Later, when I went through a similar process for a staging environment I installed the latest version of pgloader from apt.postgresql.org instead and that was a lot easier.

Migrating the source code

The first step was to convert the Mysql SQL placeholders from ? to PostgreSQL $N placeholders:

-  const rows = await db.query('SELECT * FROM users WHERE user_id = ?', [userId])
+  const rows = await db.query('SELECT * FROM users WHERE user_id = $1', [userId])

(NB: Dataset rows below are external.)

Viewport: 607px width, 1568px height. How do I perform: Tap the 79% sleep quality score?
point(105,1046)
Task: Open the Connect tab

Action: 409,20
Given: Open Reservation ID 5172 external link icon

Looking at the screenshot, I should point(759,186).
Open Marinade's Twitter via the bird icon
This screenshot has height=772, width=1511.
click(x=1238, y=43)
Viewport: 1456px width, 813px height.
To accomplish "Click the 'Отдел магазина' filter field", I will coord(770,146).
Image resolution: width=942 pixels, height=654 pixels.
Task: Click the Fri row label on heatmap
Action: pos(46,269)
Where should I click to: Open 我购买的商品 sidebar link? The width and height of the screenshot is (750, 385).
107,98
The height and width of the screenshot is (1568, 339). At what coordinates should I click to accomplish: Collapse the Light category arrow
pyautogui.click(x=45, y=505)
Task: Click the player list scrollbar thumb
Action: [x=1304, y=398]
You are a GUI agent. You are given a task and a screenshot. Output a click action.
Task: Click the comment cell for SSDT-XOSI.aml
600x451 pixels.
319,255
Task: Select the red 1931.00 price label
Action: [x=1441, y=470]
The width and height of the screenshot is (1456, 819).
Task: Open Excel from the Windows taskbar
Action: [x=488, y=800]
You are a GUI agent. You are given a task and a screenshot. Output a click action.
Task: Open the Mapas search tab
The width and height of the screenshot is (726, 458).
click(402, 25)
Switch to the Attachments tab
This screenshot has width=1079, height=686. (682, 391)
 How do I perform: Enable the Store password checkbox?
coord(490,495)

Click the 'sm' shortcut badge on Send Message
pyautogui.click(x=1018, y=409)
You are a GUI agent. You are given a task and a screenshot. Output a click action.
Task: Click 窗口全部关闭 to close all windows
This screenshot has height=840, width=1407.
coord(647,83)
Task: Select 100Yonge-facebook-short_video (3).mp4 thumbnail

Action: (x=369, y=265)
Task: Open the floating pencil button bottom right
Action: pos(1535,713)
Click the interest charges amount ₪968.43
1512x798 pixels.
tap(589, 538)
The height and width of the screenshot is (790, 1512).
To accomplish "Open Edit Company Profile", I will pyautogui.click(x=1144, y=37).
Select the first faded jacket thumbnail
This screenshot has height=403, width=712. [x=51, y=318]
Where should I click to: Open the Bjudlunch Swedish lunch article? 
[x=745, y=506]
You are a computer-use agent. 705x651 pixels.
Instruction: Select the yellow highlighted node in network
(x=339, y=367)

Doing this manually, would be very tedious/boring so I wrote a program that edited my source code instead. babel is a great tool for JavaScript source-to-source transformation, but it doesn’t preserve source formatting when it emits code. However, there is a great utility on npm called @codemod/cli that parses and emits code using recast instead of the babels default parser. I implemented my SQL migration utility as a babel plugin and I used the excellent JavaScript AST Explorer to prototype the first version. It was possible to implement the entire plugin in just 45 lines of code:

/*
 Tiny babel plugin that helps migrate node Mysql SQL to Postgres SQL.
 Run via:
 npx -p @codemod/cli codemod --plugin ./scripts/mysql-to-postgres.js src/server/foo.js
 */
const needsMigration = sql => {
  const ustr = sql.toUpperCase()
  return ustr.includes('?') && (
      ustr.includes('SELECT') ||
      ustr.includes('INSERT') ||
      ustr.includes'UPDATE') ||
      ustr.includes('WHERE') ||
      ustr.includes('DELETE')
    )
}
const migrateSql = sql => {
  let i = 0
  return sql.replace(/\?/g, _ => `$${++i}`)
}

module.exports = function (babel) {
  const { types: t } = babel
  return {
    name: 'mysql-to-postgres-sql-converter',
    visitor: {
      StringLiteral(path) {
        if (needsMigration(path.node.value)) {
          path.replaceWith(
            t.StringLiteral(
              migrateSql(path.node.value)
            )
          )
        }
      },
      TemplateElement(path) {
        if (needsMigration(path.node.value.cooked)) {
          path.replaceWith(
            t.templateElement(
              {
                raw: migrateSql(path.node.value.raw),
                cooked: migrateSql(path.node.value.cooked),
              },
              path.node.tail
            )
          )
        }
      },
    }
  }
}

This fixed all my SQL and preserved all source formatting but unfortunately it also added a few semicolons. I was able to remove these automatically using eslint though:

eslint --parser babel-eslint --parser-options=ecmaVersion:6 \
       --parser-options=sourceType:module --no-eslintrc --no-ignore \
       --fix --rule 'quotes: [2, single]' src/server/foo.js

After this I did a few manual fixups like:

  • Changed all my timestamp datatypes to timestamp(3) with time zone. By default postgres has microsecond precision but that causes problems if you use node because the JavaScript Date can only represent milliseconds. If you really need microsecond precision you can use a custom type parser (see note at the bottom of this page).
  • Adding RETURNING ... on INSERT statements with auto incrementing ids.
  • Change a few INSERT ... ON DUPLICATE KEY UPDATE into INSERT ... ON CONFLICT ....
  • Fixed all references to the MySQL specific field .affectedRows.
  • Fixing references to camel case column names. pgloader renames camel case columns to all lowercase since this is the convention on postgresql (you can enable case sensitive column names in postgres but I thought it was better to stay with postgresql default settings).
  • Fixed some rand(someSeed) calls to transactions with SET LOCAL SEED = someSeed.
  • Ported by web session handling from express-mysql-session to connect-pg-simple.
  • Rewrote the setup / deploy scripts to install postgres and create a new database + schema.
  • Created a new blank db-migrate seed.
  • Making sure that all E2E tests were passing again. I have a very good test suite for this project, and it was quite amusing to see all the, sometimes quite unexpected, places that broke when I changed the database.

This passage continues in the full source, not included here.